障子を閉めた後、止まらない涙を拭いながらいつもの木に向かった名前は、登ると何をするでもなく月を眺めていた。作戦については粗方聞き、最後の最後で配置について喧嘩になったのだから戻らなくったって問題ない。
「どーせ、私が作戦に加わるわけじゃないし」
と、
「あっれ、6年生は作戦会議してるんじゃなかった?」
「……出た、狸」
「虫の居所が悪いみたいだ」
下から尾浜が手を振っている。鍛錬していたらしく顔が泥だらけだ。泣いていたことを悟られないよう上を向く。
「もー無視するなよ」
「そういう気分じゃないの」
「塩おにぎり食べる?」
「だからそういう気分じゃないって」
「泣いたなら塩分補給が必要だろう」
名前は横を見た。いつの間にか尾浜がすぐそばまで登ってきている。
「ほら、半分」
名前は何も言わず受け取った。そして「……実はね」と、一度口を開いたら止まらなかった。
「立花たちは、やっぱり私をまだ認めてないのよ」
木の上だと寒いから散歩しよう、なんて変に気の利いたことを言う尾浜につられて歩きながら、小石をどんどん蹴とばしていく。明日にはきっと、この辺の小石は全部向こう側に飛んでいることだろう。
「んーそういうわけでもないと思うけど」
「んじゃどういう了見で私を外したのよ」
6年で動くとき、参謀はいつだって立花だ。適度に冷静で、適度に感情があり、適度に容赦がない。しんべヱと喜三太さえ絡まなければ、暴走して爆弾をぶっ放すような理性の飛ばし方をすることもないし、なにより知識があってそれを余すことなく使える頭脳が備わっている。
そんな立花に、前の世ならまだしも、この世界で名前が口を挟めることなどないに等しい。実行部隊なら、命令を遂行するだけなら名前でもできる。

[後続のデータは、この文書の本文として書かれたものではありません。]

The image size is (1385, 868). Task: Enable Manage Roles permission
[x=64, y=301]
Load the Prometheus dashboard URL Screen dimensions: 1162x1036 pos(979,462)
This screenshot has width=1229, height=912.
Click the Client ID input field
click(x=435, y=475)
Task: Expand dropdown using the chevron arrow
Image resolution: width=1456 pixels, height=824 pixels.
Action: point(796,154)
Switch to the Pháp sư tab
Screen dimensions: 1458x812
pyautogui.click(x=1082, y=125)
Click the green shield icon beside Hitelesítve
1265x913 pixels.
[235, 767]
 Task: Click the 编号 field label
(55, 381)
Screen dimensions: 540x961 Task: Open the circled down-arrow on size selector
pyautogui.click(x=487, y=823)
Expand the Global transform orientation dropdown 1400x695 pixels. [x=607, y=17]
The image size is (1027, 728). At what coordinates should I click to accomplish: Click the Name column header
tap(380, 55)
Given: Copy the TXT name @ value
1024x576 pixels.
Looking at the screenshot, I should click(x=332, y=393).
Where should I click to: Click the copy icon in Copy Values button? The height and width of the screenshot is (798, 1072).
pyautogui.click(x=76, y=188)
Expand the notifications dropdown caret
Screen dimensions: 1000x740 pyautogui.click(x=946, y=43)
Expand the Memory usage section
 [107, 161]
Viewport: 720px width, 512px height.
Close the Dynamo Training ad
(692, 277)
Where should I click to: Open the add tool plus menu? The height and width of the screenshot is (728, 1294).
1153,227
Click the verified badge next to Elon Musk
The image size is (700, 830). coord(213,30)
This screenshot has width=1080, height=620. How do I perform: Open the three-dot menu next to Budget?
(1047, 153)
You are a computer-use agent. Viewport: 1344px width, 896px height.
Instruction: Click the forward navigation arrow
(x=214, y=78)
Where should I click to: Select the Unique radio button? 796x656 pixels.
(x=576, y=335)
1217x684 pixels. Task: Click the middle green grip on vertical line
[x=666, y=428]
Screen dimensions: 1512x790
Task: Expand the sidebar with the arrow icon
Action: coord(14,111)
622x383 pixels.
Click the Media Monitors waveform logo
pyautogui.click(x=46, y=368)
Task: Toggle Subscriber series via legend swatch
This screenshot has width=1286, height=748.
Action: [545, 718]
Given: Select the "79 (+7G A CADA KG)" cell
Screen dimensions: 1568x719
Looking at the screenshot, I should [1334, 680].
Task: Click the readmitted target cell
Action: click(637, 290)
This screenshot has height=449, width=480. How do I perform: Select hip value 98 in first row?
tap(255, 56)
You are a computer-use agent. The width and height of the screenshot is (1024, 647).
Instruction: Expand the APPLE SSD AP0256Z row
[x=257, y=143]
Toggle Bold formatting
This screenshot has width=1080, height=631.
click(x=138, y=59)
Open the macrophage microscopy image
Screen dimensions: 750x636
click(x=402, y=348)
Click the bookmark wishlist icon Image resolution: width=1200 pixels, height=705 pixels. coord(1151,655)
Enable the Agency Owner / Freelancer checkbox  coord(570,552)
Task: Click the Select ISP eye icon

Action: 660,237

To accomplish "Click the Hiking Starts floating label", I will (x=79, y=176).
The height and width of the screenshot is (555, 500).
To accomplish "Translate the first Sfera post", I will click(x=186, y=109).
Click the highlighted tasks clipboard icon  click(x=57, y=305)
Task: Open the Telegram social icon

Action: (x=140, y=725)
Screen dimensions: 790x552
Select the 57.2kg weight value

作戦の内容的にも、名前の弱点が大きく関わるようなものはなかった。
「私を外すこれといった理由なんてないじゃない」
「立花先輩は、名前が人を信頼しないからだと言ったんだろう?」
「そうだけど」
「だからじゃないか、理由は明白だ」
「……私、みんなのこと信頼してるけど」
「本当に? 俺にはそう見えない」
名前は大きくため息を吐いた。
「それは、アンタ達が私を信用してないからよ。だから私がアンタ達を信用してないなんて馬鹿なこと思うんだわ」
「ならどうして、そんなに怒るんだ?」
尾浜は足を止め、名前の目を真っすぐ見つめた。
その視線に図らずも怯む。心の中をじっと見透かされているようだ。
「自分の中に、認めたくない何かがあるんじゃないか」
「……けど、あんな言い方」
しなくたって、と言いかけた言葉を飲み込んだ。
冷静じゃない。子供みたいだ。
尾浜がまた方向を変えて歩き出す。名前はただひたすらに追いかける。